For the rest of the assignment, feel free to use these functions, and create new functions if you like. Note: be aware that calc_geno() calculates expected genotype frequencies, and cannot be used where you need observed genotype frequencies.

2. Fitness

What are absolute and relative fitness? What do we mean by marginal fitness?

We sample a 325 individuals from a population of snails which have a brown/yellow polymorphism. This is controlled by a single locus B. B1B1 individuals are brown, so are B1B2 individuals but B2B2 is yellow.
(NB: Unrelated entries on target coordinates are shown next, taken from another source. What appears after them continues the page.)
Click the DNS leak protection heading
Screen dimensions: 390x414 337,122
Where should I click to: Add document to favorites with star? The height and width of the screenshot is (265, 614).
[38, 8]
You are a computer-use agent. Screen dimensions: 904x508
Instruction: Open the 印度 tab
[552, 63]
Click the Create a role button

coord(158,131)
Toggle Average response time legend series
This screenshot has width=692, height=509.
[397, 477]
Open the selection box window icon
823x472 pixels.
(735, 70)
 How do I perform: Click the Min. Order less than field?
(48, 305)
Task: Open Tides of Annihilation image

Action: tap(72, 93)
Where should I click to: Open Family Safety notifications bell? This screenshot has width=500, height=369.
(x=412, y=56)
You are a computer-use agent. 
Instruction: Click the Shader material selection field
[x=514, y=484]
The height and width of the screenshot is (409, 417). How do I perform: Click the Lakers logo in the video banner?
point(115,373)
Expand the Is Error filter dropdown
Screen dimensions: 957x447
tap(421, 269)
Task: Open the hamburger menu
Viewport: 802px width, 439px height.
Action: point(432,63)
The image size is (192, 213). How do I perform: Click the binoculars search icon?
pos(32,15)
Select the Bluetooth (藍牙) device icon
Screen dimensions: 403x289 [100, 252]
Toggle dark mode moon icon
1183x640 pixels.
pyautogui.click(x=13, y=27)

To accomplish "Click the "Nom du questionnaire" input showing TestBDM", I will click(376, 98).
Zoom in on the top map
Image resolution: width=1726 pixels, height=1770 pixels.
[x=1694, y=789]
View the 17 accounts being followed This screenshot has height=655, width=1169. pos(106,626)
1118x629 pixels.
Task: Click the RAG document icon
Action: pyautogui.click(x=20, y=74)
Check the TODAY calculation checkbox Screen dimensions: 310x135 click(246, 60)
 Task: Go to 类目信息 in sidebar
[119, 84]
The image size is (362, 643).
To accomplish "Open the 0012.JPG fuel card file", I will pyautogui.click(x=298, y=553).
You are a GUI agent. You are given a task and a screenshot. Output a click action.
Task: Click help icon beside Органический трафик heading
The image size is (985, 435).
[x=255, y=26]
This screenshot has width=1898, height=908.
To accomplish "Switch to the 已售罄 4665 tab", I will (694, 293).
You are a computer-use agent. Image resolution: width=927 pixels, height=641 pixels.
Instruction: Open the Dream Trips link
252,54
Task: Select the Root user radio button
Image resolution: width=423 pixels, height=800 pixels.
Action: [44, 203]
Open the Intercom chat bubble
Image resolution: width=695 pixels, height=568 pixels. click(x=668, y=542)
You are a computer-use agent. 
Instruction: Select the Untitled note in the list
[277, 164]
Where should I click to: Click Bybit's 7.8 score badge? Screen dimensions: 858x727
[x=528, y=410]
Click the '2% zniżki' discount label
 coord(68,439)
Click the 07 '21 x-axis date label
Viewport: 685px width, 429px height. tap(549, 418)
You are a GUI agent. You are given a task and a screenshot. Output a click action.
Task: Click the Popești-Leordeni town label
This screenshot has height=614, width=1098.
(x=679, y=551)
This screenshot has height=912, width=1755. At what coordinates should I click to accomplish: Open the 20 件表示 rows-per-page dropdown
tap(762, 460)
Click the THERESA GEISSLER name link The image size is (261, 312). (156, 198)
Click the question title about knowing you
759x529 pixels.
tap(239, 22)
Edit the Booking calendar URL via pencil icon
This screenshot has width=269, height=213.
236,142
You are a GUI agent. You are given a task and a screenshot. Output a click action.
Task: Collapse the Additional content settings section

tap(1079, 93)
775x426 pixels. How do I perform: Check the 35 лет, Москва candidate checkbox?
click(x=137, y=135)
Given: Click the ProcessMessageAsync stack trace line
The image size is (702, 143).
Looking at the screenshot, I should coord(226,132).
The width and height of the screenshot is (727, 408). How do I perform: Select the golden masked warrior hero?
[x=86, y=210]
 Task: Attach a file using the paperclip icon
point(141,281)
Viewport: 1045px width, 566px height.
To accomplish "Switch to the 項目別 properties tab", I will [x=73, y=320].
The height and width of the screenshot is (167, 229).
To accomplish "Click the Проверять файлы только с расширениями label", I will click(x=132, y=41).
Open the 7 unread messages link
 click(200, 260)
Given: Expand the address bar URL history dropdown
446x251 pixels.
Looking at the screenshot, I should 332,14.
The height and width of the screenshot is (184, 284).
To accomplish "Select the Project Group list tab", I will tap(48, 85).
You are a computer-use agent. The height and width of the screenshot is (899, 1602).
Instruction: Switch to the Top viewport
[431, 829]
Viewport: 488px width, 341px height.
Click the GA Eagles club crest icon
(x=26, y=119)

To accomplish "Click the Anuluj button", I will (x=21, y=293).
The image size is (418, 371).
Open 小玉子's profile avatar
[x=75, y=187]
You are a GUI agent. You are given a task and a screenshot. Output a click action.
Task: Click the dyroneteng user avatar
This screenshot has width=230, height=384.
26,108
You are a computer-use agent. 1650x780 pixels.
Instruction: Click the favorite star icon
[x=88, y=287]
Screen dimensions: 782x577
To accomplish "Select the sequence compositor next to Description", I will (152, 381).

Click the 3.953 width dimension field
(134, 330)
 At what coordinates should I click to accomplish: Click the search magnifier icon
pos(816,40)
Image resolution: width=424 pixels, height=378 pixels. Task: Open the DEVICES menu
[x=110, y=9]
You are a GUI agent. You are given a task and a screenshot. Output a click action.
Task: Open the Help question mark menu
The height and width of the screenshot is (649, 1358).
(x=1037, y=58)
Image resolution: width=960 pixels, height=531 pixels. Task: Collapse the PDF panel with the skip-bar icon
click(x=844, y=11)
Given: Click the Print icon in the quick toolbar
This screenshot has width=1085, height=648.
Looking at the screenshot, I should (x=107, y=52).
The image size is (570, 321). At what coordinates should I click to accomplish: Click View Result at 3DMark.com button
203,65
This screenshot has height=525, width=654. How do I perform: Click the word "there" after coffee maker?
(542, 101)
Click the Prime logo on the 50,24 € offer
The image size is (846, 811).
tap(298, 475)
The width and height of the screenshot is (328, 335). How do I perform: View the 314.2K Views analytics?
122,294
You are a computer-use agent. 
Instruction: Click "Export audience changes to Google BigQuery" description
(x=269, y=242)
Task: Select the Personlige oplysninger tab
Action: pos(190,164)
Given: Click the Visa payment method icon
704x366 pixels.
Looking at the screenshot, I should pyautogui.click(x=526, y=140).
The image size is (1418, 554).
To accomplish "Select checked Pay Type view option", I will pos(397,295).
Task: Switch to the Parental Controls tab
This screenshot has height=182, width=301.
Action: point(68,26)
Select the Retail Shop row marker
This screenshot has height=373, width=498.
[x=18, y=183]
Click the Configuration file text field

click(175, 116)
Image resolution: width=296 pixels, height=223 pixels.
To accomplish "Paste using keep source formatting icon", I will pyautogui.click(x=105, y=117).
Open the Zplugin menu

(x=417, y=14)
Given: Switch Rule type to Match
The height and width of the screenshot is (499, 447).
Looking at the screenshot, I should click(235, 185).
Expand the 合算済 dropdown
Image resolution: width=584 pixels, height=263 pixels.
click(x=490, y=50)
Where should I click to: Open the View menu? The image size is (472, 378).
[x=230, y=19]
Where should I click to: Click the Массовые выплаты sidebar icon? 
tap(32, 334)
In our sample, 184 snails are B1B1, 60 are B1B2 and 81 are B2B2. We know from our experimental work that on average, brown individuals have 33 offspring, whereas yellow individuals have 24. Calculate the following:

the frequency of the B1 and B2 alleles
the relative fitnesses
the marginal fitness
the mean population fitness.

3. Selection

You need to define the functions selection_model() and selection_sim() to complete this part of the assignment.

selection_model <- function(p, rel_fit){
  # define q
  q <- 1 - p
  # calculate genotype frequencies (under HWE)
  gf <- c(p^2, 2*(p*q), q^2)
  
  # calculate mean pop fitness
  w_bar <- sum(rel_fit*gf)
  
  # calculate marginal allele frequencies
  w1 <- (p*rel_fit[1]) + (q*rel_fit[2])
  w2 <- (p*rel_fit[2]) + (q*rel_fit[3])

  # calculate freq of p in the next generation
  p_t <- (p*w1)/w_bar
  
  # make vector for output
  output <- c(p = p, q = q, w_bar = w_bar, 
                 w1 = w1, w2 = w2, p_t = p_t)
  
  # return the results
  return(output)
}

selection_sim <- function(p_init, rel_fit, ngen){
  
  # Set first generation
  mod_pars <- t(selection_model(p = p_init, rel_fit = rel_fit))
  
  # simulate for n generations
  for(i in 2:ngen){
    mod_pars <- rbind(mod_pars, selection_model(p = mod_pars[i-1, "p_t"], rel_fit = rel_fit))
  }
  
  # make generations object
  g <- 1:ngen
  
  # return the result as a data frame
  return(as.data.frame(cbind(g, mod_pars)))
}

Using R code we learned during the tutorial, simulate selection over 100 generations for a case where A1A1 has the highest fitness and the relative fitness of the genotypes A1A2 and A2A2 is 0.4. The initial frequency of the A1 allele is 0.01. Plot the frequency of p over the generations. Is A1 dominant, additive or recessive? What can we infer from the plot?
What is the difference between directional selection and balancing selection?